Jeremy Wood: Within the organizations I've been involved with, there's still a bit of a gap. The middle person to come translate isn't always the product owner, so they get some influences from that. I would say that the teams also have tried to take on work that really starts to go to organizational structure conversation, which is by far the greatest challenge for any company.

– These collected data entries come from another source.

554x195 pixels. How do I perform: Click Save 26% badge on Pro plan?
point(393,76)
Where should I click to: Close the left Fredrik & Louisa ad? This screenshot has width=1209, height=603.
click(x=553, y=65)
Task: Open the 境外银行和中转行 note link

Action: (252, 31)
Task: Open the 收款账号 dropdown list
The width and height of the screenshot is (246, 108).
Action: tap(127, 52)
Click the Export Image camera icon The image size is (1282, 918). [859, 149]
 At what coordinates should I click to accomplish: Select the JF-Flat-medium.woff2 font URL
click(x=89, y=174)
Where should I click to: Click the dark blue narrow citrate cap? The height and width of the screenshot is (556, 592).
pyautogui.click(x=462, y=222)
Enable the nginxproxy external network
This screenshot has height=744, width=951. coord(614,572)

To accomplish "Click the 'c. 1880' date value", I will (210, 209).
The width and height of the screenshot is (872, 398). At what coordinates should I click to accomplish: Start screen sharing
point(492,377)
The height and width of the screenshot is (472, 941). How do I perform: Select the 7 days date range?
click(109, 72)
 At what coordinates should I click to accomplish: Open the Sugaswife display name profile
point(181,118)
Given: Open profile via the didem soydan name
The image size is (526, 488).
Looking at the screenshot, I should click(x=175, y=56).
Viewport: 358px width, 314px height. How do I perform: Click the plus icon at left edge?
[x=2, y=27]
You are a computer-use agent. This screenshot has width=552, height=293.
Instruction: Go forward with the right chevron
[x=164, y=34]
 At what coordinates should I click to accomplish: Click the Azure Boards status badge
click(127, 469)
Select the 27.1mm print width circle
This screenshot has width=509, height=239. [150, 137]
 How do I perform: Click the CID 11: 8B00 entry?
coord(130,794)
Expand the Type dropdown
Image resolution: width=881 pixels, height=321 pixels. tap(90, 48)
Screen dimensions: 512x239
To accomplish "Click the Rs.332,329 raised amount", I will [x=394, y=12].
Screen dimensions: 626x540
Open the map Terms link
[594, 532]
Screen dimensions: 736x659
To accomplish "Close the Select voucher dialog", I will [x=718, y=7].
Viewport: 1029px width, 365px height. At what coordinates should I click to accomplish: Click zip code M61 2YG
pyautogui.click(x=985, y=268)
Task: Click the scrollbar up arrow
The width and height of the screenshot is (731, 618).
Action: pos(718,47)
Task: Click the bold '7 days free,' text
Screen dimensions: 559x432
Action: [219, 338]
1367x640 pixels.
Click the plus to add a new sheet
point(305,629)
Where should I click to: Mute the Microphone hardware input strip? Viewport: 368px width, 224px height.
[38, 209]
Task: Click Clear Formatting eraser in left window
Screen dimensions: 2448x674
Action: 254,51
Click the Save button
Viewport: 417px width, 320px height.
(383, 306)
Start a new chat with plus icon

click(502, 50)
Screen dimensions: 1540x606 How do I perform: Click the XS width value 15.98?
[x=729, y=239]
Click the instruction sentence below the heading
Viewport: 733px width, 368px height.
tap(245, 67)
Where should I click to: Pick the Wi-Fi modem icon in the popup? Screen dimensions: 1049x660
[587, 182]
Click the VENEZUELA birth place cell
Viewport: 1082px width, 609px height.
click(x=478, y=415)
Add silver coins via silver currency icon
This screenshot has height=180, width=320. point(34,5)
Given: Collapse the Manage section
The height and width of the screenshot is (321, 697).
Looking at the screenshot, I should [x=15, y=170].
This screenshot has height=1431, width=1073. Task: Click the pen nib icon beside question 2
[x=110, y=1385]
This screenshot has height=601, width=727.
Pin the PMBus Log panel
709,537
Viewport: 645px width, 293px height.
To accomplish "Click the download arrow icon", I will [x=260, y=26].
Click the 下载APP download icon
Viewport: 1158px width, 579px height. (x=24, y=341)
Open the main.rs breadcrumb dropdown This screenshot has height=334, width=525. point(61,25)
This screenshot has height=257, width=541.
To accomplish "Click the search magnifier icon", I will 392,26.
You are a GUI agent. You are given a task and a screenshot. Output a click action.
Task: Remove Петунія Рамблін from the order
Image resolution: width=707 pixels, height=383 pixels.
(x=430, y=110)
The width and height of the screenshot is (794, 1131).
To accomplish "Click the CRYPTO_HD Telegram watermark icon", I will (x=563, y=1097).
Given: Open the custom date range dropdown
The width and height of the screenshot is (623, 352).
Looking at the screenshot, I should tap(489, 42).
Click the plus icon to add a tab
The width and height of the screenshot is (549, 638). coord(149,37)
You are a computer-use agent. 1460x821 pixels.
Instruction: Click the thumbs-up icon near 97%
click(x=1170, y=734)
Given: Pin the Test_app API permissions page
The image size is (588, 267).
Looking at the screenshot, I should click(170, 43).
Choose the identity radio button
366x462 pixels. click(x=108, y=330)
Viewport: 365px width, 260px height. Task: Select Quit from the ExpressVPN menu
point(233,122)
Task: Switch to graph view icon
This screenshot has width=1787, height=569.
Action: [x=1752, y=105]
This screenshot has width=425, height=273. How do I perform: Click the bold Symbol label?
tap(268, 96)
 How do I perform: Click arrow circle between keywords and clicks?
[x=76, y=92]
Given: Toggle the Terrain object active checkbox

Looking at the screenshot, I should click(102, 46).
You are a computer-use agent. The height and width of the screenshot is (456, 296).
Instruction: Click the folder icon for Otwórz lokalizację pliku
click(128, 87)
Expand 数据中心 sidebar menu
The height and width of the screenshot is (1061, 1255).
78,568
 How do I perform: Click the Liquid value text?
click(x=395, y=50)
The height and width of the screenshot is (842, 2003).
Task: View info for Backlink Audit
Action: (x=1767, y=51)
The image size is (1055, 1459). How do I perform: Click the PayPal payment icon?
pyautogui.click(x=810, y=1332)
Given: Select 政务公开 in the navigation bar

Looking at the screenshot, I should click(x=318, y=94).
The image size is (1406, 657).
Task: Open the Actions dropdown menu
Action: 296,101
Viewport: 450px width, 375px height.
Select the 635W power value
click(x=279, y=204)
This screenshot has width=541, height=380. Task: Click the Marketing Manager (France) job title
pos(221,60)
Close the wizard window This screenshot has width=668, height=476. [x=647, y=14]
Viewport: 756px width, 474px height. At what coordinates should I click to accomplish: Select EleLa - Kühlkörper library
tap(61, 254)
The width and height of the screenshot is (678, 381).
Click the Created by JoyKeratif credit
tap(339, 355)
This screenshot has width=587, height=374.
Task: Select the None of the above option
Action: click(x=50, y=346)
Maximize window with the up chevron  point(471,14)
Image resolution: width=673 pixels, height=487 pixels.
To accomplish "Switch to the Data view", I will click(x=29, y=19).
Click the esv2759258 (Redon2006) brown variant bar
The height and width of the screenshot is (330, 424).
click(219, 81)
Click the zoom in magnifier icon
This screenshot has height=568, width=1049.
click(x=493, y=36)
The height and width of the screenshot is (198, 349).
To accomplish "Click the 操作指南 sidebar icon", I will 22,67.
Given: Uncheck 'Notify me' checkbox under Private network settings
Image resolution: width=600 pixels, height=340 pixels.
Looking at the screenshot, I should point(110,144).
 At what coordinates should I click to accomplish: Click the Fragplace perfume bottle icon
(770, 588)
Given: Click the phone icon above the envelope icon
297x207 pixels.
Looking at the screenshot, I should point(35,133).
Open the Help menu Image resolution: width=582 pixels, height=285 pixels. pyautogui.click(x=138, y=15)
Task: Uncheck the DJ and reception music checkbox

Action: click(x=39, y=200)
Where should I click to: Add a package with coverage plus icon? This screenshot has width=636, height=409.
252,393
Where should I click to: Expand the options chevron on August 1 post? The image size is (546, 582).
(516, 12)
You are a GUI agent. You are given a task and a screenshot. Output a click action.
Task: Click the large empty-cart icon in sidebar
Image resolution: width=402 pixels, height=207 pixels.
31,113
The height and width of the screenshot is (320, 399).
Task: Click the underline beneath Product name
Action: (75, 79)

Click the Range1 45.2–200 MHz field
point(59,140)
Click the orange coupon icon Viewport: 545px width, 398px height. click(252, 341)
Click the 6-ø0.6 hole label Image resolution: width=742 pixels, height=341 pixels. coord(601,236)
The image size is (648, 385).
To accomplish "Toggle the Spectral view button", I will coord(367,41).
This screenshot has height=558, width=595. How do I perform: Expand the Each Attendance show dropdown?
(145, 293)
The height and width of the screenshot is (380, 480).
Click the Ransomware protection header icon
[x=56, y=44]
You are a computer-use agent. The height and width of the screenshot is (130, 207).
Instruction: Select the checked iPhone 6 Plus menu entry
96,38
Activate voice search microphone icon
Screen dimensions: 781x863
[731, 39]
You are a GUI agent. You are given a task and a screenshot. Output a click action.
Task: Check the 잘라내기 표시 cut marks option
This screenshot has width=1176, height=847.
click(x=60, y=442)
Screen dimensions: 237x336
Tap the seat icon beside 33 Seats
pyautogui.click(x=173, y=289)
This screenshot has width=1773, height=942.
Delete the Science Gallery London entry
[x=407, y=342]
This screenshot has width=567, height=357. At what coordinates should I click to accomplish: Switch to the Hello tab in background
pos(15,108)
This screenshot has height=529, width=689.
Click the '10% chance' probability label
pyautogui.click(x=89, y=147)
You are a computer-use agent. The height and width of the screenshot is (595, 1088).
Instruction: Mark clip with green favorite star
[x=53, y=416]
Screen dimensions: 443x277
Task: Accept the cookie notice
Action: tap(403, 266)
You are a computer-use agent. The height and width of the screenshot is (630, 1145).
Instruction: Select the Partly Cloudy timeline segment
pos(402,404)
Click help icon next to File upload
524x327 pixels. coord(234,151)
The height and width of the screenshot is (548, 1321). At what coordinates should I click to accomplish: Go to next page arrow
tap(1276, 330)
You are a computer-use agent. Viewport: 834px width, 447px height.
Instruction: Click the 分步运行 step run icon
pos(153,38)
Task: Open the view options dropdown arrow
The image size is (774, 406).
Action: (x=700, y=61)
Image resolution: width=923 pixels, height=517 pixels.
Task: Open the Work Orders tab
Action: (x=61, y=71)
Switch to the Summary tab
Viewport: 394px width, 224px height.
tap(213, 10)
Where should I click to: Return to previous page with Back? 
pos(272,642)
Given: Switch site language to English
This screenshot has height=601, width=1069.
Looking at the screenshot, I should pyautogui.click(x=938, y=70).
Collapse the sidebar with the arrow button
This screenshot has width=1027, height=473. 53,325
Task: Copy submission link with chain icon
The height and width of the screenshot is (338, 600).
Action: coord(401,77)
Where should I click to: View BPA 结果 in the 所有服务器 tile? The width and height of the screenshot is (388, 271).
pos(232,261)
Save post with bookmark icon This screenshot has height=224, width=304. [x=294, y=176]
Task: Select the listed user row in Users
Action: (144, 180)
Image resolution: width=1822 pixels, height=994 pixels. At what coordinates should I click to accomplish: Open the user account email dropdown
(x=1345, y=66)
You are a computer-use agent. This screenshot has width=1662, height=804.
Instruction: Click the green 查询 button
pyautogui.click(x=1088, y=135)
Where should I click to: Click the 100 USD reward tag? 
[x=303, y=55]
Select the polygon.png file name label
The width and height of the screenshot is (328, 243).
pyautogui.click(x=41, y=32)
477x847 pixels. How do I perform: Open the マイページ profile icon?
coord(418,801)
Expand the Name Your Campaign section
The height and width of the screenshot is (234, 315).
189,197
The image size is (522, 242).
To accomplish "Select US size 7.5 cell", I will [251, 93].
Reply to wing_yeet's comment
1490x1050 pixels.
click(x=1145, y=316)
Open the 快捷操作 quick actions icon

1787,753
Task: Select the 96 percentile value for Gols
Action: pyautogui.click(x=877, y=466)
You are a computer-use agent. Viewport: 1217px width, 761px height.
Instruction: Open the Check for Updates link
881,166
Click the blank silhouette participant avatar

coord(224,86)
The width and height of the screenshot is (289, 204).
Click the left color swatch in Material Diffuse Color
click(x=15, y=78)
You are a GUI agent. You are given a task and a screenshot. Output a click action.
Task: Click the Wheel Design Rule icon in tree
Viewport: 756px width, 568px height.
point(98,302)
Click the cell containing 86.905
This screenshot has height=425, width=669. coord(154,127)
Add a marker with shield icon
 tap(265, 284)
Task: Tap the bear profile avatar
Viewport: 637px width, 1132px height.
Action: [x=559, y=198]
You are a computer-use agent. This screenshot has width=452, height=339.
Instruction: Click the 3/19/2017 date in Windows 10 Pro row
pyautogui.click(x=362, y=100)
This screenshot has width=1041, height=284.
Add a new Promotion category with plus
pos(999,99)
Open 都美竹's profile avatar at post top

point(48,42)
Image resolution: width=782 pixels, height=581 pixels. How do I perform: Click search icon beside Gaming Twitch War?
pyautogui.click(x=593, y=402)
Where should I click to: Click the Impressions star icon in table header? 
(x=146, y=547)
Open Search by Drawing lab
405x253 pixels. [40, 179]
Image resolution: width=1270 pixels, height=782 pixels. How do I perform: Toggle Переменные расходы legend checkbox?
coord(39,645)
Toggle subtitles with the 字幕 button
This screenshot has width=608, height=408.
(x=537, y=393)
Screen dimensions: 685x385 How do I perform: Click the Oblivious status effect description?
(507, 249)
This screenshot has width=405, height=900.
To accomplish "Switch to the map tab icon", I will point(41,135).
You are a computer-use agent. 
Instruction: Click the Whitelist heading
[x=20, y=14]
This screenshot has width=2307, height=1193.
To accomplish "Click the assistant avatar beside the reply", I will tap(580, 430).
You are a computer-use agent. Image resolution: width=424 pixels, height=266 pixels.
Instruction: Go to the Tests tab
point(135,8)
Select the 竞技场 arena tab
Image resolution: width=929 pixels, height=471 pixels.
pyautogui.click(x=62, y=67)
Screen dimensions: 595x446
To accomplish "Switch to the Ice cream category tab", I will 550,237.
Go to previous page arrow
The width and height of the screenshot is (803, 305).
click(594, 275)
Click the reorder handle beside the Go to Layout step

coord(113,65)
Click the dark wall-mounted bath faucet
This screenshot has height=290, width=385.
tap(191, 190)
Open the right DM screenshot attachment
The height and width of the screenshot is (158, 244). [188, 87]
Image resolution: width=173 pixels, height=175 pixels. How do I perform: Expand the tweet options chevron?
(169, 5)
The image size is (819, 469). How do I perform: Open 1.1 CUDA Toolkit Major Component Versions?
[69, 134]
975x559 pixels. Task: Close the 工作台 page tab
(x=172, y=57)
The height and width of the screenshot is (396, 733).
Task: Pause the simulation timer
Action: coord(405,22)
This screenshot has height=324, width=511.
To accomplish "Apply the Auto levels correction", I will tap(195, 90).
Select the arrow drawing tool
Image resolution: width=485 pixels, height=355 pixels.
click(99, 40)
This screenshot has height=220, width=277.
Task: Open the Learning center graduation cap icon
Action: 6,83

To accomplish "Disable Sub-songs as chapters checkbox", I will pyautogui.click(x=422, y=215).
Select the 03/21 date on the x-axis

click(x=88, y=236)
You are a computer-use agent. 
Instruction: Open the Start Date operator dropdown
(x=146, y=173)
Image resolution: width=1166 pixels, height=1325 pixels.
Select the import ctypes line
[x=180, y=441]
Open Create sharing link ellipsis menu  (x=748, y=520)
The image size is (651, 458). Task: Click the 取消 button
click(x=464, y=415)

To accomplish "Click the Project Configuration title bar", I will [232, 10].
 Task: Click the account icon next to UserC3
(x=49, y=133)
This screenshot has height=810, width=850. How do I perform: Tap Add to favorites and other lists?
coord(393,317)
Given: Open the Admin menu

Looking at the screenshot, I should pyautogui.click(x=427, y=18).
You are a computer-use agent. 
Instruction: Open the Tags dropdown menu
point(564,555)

Bryan Agosto: When they all had to go remote, it was a challenge to being at home. Some of the teams regressed and didn't have the opportunity to adjust. One of the exercises I did
with a few teams during their retrospectives was an exercise that's based on liberating structures.It’s an exercise called ‘being heard, seen and respected’. And we talked about that.Has there been a time where you haven't felt heard, seen and respected? Can we talk about that in the last two weeks? And then sharing that with leaders, how can they support their teams so they can be heard. seen and respected. It’s led to thinking about their customers. Are we hearing, seeing and respecting our customers in these situations? It's a really cool exercise. It takes about 25 minutes to do with the team. If you're ever interested, look it up under liberating structures.

Phil Ricci: One of the things I've noticed is that teams are less receptive to work in that fashion, because they are fundamentally focused on delivering. Getting them to take time to introspect and to think about what makes them a better team — it’s been a difficult sell.